Work instructions | Copy every entry exactly, but skip the pictures.

Collected data entries:

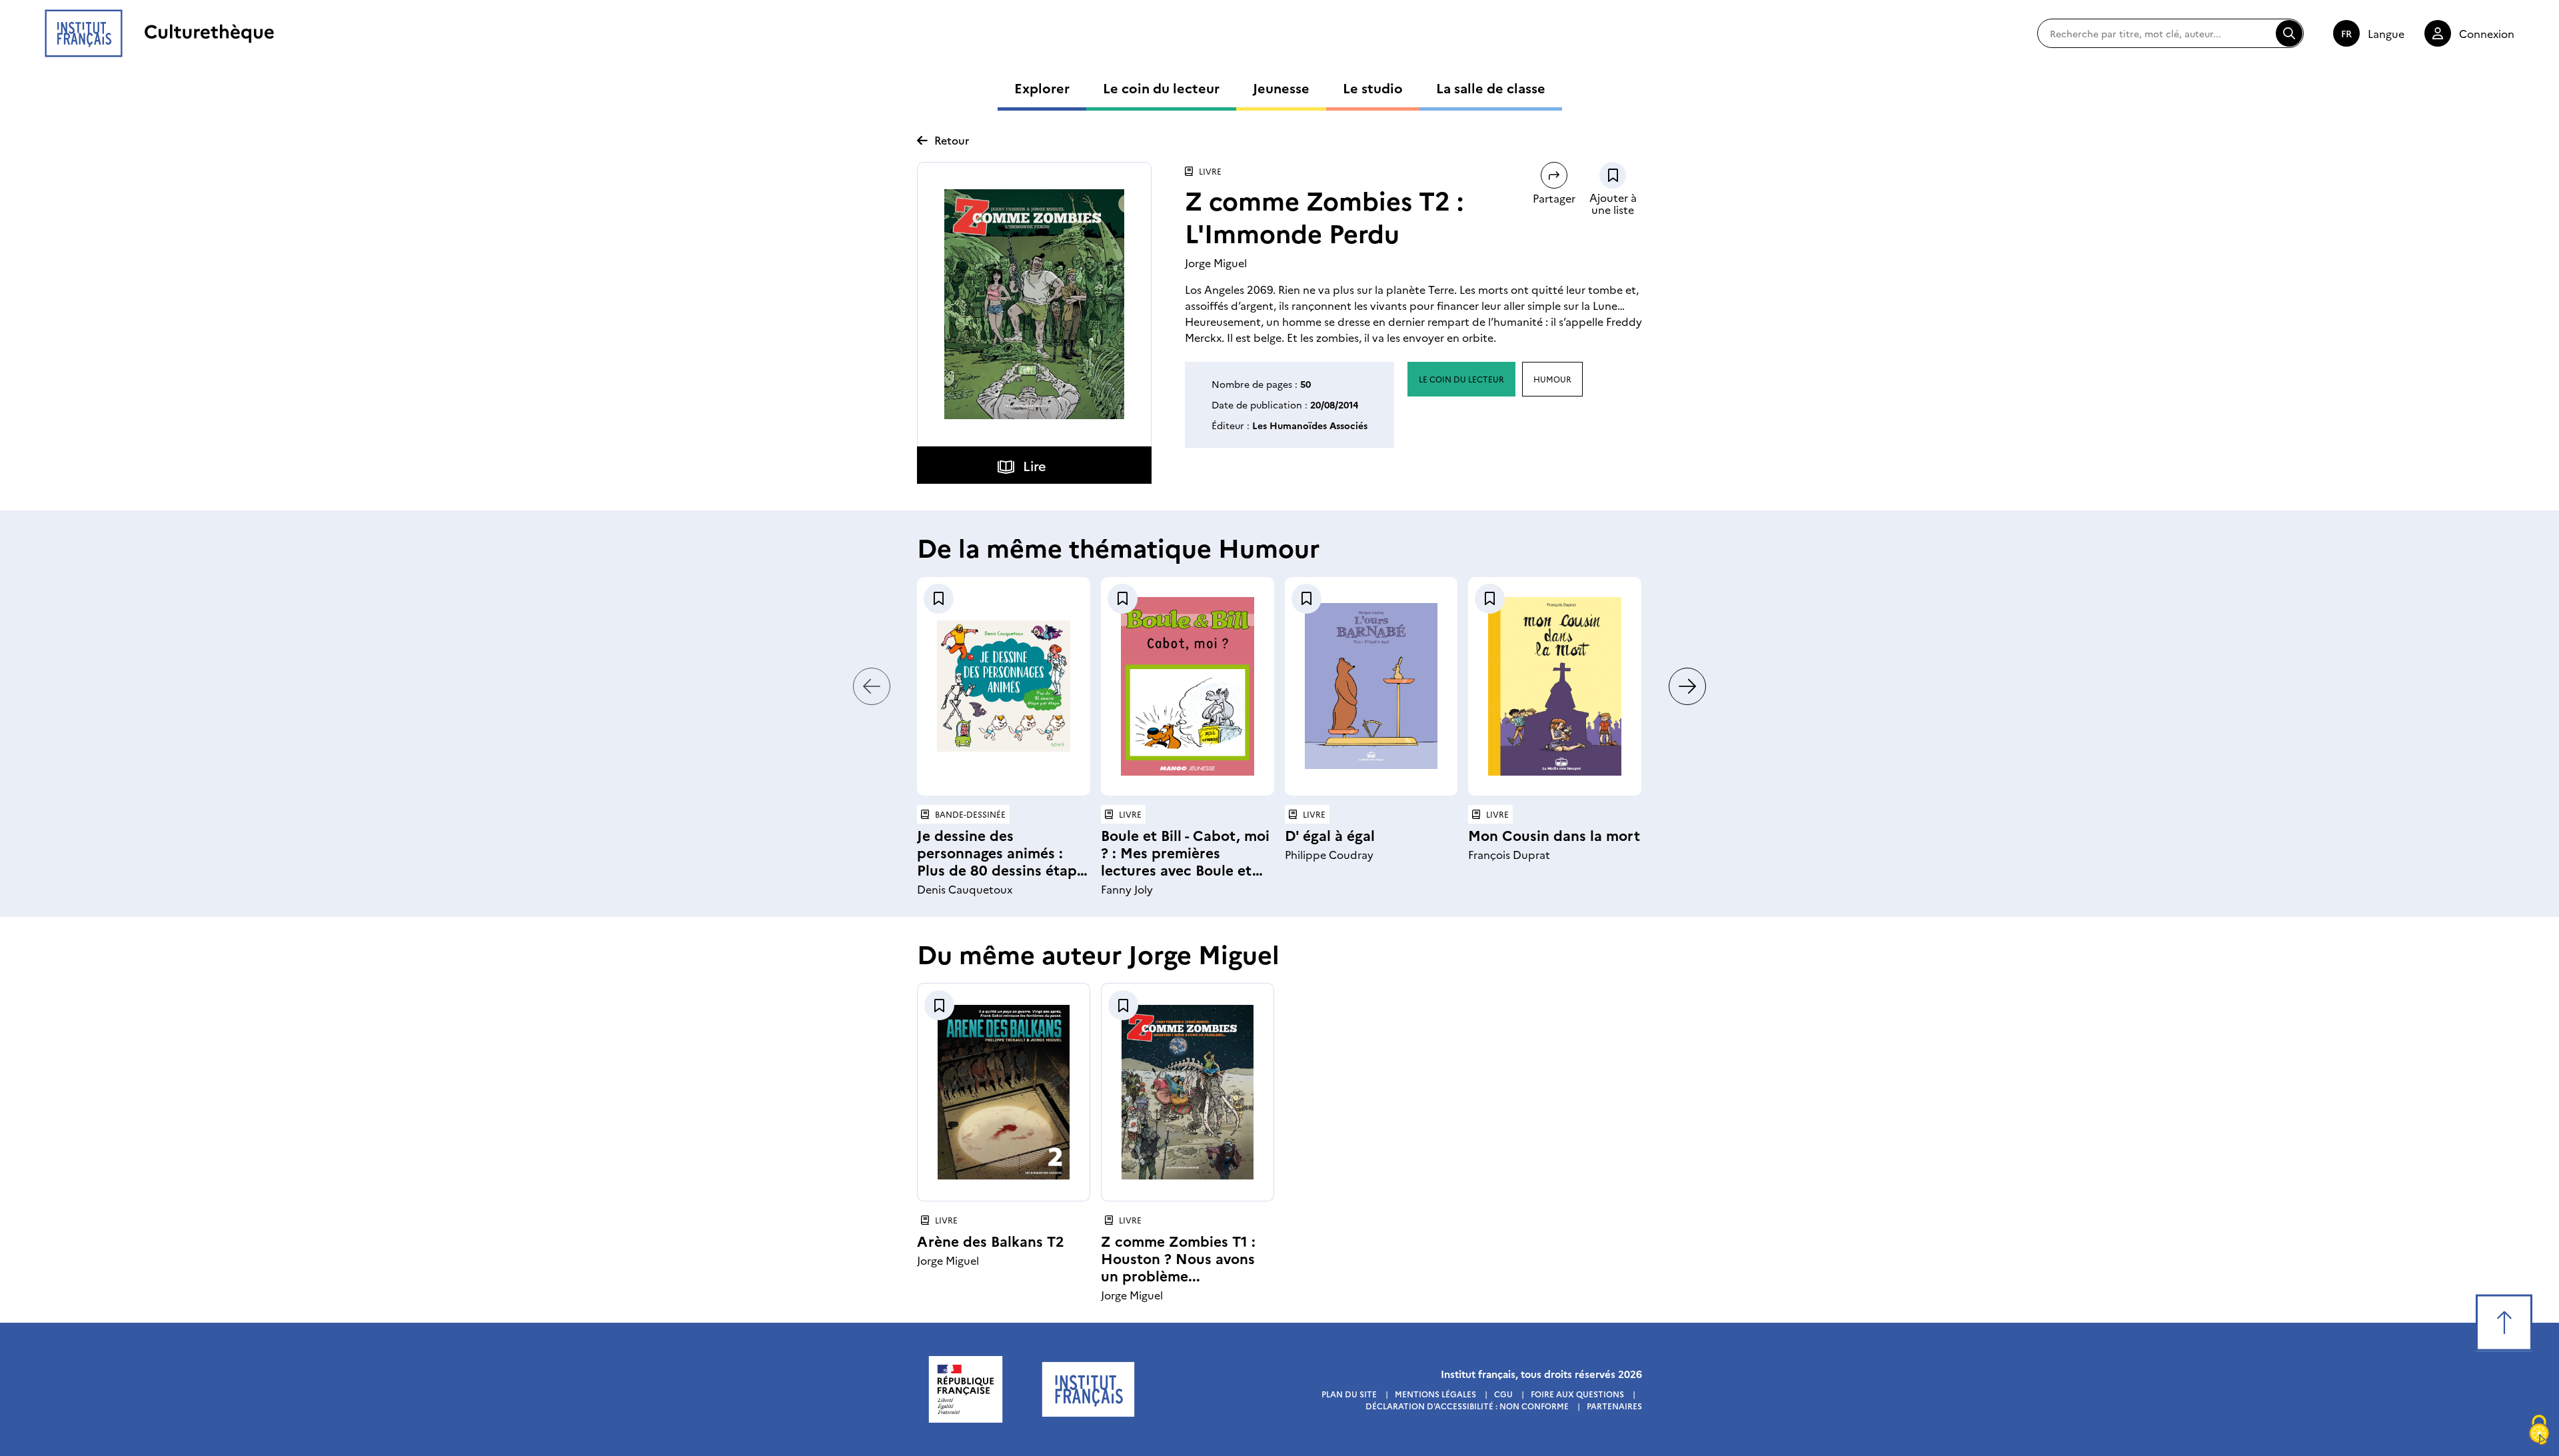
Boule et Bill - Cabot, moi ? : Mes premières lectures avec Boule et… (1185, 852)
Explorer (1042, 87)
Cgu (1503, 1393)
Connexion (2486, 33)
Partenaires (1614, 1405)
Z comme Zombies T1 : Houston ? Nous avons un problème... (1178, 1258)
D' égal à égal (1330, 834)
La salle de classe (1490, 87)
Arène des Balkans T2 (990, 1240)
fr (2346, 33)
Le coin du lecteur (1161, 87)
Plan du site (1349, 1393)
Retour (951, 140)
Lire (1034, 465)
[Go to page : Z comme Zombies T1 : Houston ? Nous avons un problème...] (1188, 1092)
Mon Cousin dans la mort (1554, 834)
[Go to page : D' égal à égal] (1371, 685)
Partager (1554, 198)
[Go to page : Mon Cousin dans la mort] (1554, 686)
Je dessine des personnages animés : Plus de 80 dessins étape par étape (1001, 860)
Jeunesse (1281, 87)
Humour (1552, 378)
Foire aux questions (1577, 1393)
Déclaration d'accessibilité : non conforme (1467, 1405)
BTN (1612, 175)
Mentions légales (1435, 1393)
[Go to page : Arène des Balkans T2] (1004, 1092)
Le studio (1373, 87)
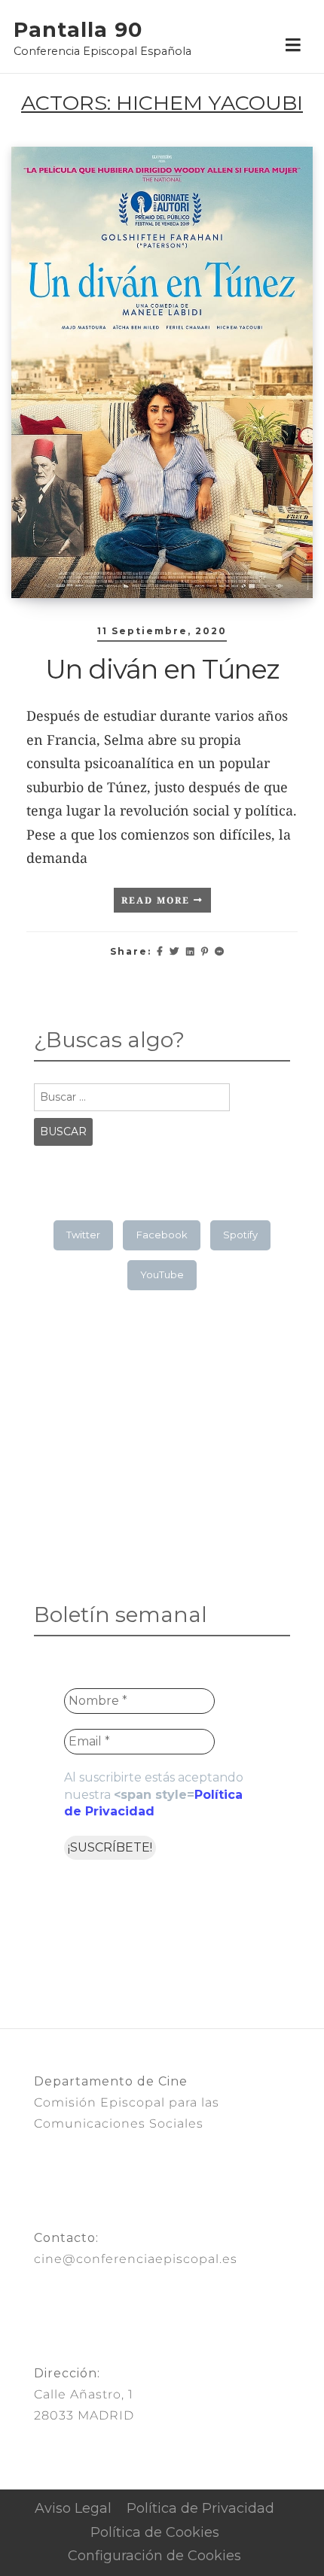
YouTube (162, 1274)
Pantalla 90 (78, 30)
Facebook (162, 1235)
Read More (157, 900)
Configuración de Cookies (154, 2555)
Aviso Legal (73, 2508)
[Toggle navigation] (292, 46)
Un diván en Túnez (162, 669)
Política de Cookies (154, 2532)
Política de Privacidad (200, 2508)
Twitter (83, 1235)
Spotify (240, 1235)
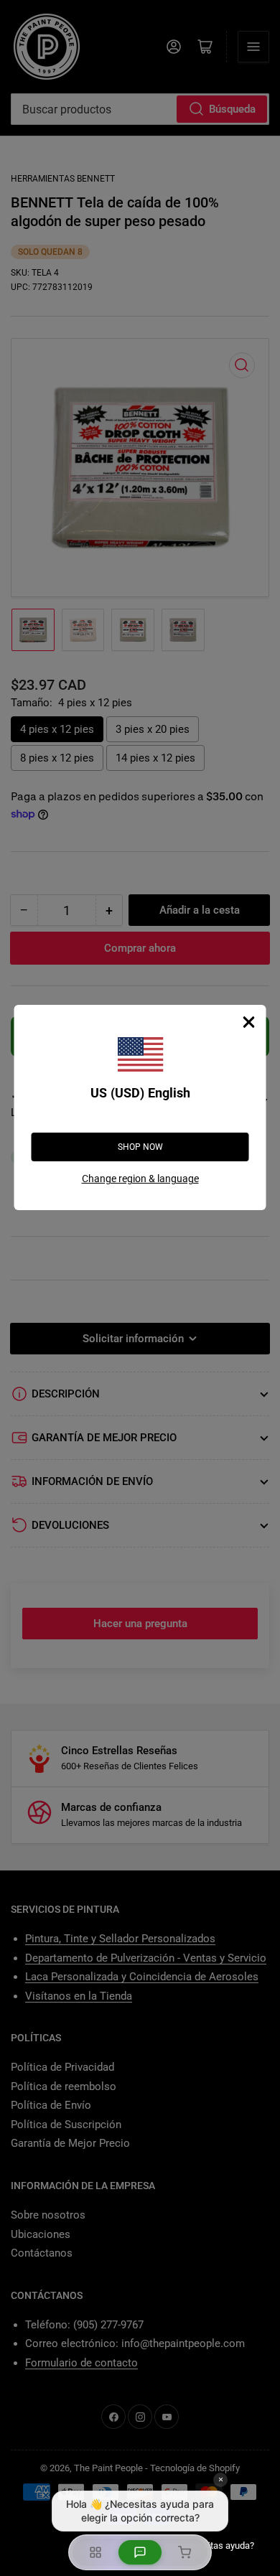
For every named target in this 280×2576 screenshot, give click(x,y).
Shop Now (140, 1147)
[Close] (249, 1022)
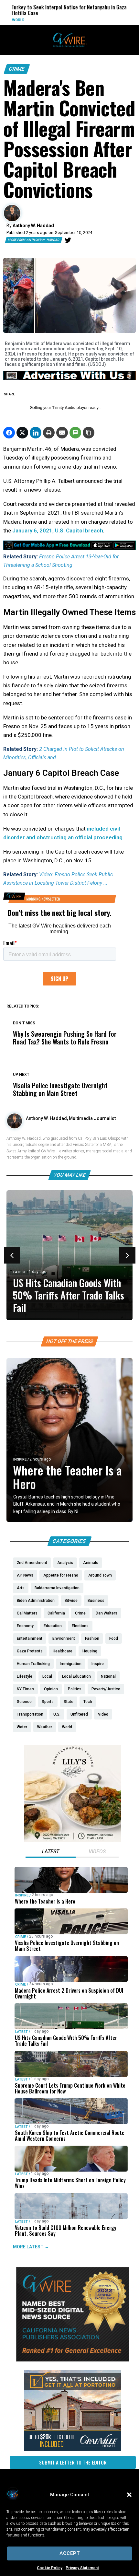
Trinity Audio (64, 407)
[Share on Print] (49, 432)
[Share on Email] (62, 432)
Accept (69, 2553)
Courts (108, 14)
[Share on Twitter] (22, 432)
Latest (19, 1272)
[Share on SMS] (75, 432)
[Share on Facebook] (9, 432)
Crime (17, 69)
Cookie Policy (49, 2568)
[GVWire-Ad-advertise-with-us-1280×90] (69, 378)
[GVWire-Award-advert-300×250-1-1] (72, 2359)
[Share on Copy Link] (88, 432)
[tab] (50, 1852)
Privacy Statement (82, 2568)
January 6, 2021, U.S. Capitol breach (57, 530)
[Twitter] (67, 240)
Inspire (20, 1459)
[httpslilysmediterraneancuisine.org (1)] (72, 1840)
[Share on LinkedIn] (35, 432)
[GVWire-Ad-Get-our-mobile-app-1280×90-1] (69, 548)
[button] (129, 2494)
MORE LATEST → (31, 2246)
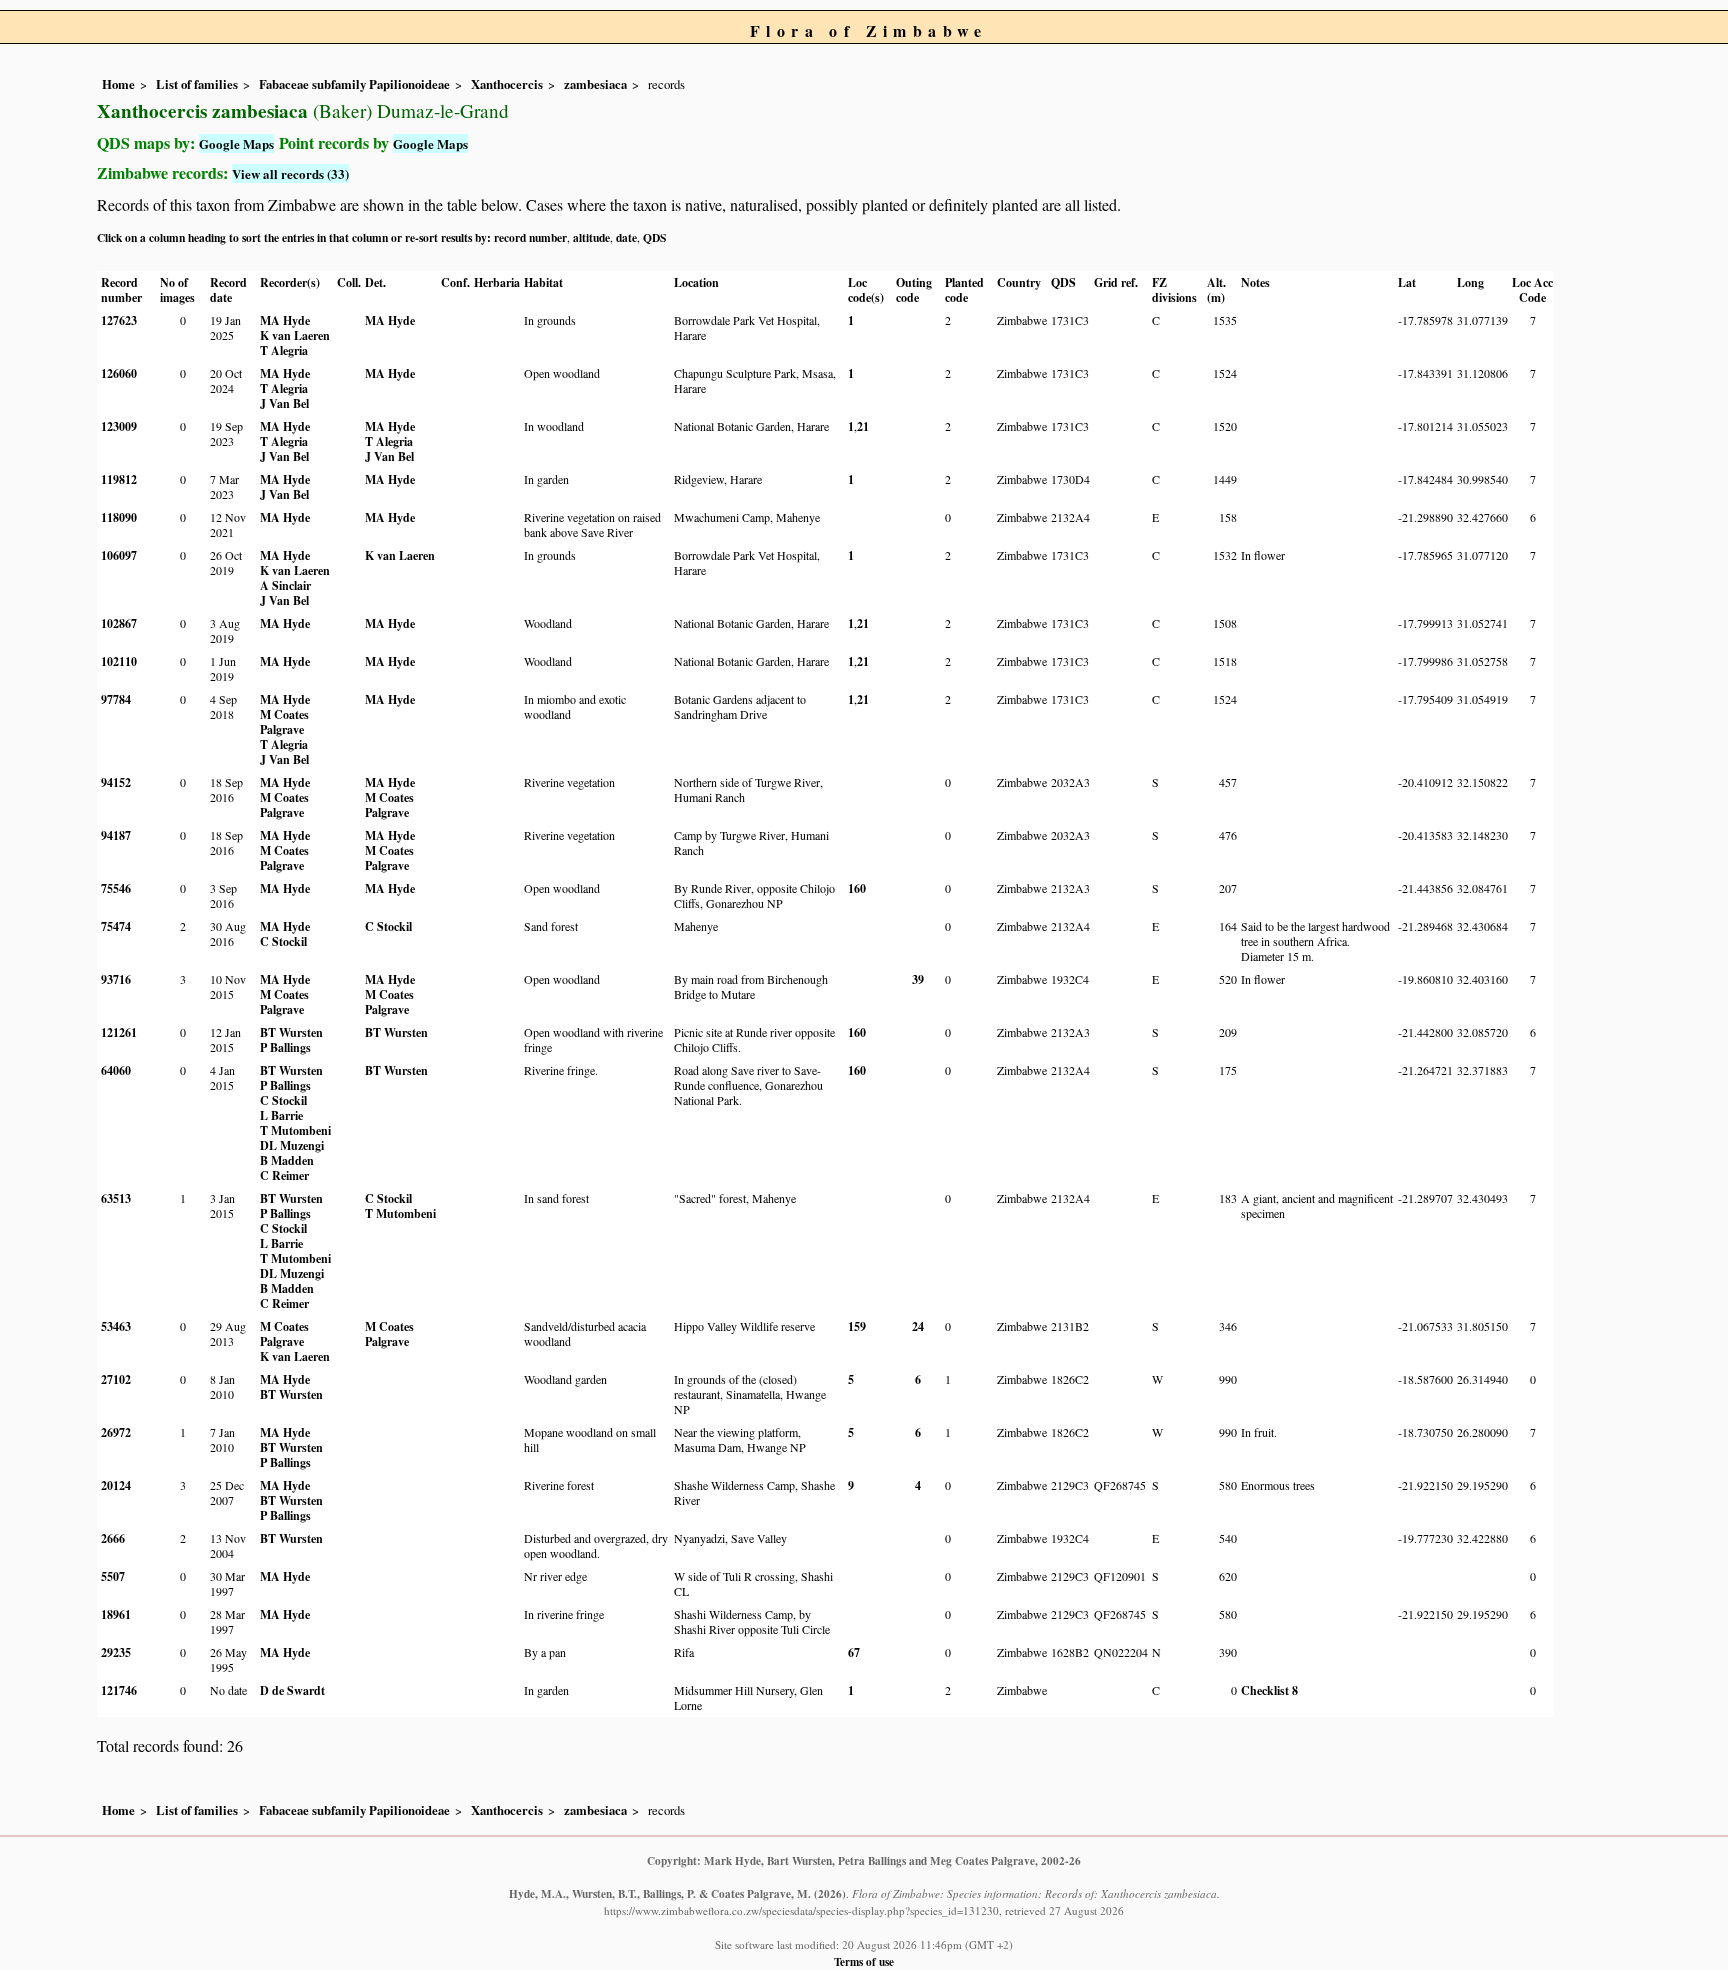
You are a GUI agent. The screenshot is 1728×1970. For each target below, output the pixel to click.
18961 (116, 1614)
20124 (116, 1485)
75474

Exercise solution |
Boule et Bill - Cabot, moi ? : Mes premières lectures avec Boule et… (1185, 852)
Explorer (1042, 87)
Cgu (1503, 1393)
Connexion (2486, 33)
Partenaires (1614, 1405)
Z comme Zombies T1 : Houston ? Nous avons un problème... (1178, 1258)
D' égal à égal (1330, 834)
La salle de classe (1490, 87)
Arène des Balkans T2 (990, 1240)
fr (2346, 33)
Le coin du lecteur (1161, 87)
Plan du site (1349, 1393)
Retour (951, 140)
Lire (1034, 465)
[Go to page : Z comme Zombies T1 : Houston ? Nous avons un problème...] (1188, 1092)
Mon Cousin dans la mort (1554, 834)
[Go to page : D' égal à égal] (1371, 685)
Partager (1554, 198)
[Go to page : Mon Cousin dans la mort] (1554, 686)
Je dessine des personnages animés : Plus de 80 dessins étape par étape (1001, 860)
Jeunesse (1281, 87)
Humour (1552, 378)
Foire aux questions (1577, 1393)
Déclaration d'accessibilité : non conforme (1467, 1405)
BTN (1612, 175)
Mentions légales (1435, 1393)
[Go to page : Arène des Balkans T2] (1004, 1092)
Le studio (1373, 87)
YouTube (162, 1274)
Pantalla 90 (78, 30)
Facebook (162, 1235)
Read More (157, 900)
Configuración de Cookies (154, 2555)
Aviso Legal (73, 2508)
[Toggle navigation] (292, 46)
Un diván en Túnez (162, 669)
Política de Cookies (154, 2532)
Política de Privacidad (200, 2508)
Twitter (83, 1235)
Spotify (240, 1235)
For every named target in this 280×2576 screenshot, give click(x,y).
Shop Now (140, 1147)
[Close] (249, 1022)
Trinity Audio (64, 407)
[Share on Print] (49, 432)
[Share on Email] (62, 432)
Accept (69, 2553)
Courts (108, 14)
[Share on Twitter] (22, 432)
Latest (19, 1272)
[Share on SMS] (75, 432)
[Share on Facebook] (9, 432)
Crime (17, 69)
Cookie Policy (49, 2568)
[GVWire-Ad-advertise-with-us-1280×90] (69, 378)
[GVWire-Award-advert-300×250-1-1] (72, 2359)
[Share on Copy Link] (88, 432)
[tab] (50, 1852)
Privacy Statement (82, 2568)
January 6, 2021, U.S. Capitol breach (57, 530)
[Twitter] (67, 240)
Inspire (20, 1459)
[httpslilysmediterraneancuisine.org (1)] (72, 1840)
[Share on LinkedIn] (35, 432)
[GVWire-Ad-Get-our-mobile-app-1280×90-1] (69, 548)
[button] (129, 2494)
MORE LATEST → (31, 2246)
You are a GUI agent. The screenshot is 1728×1970. For each target below, output the pixel to click.
18961 (116, 1614)
20124 (116, 1485)
75474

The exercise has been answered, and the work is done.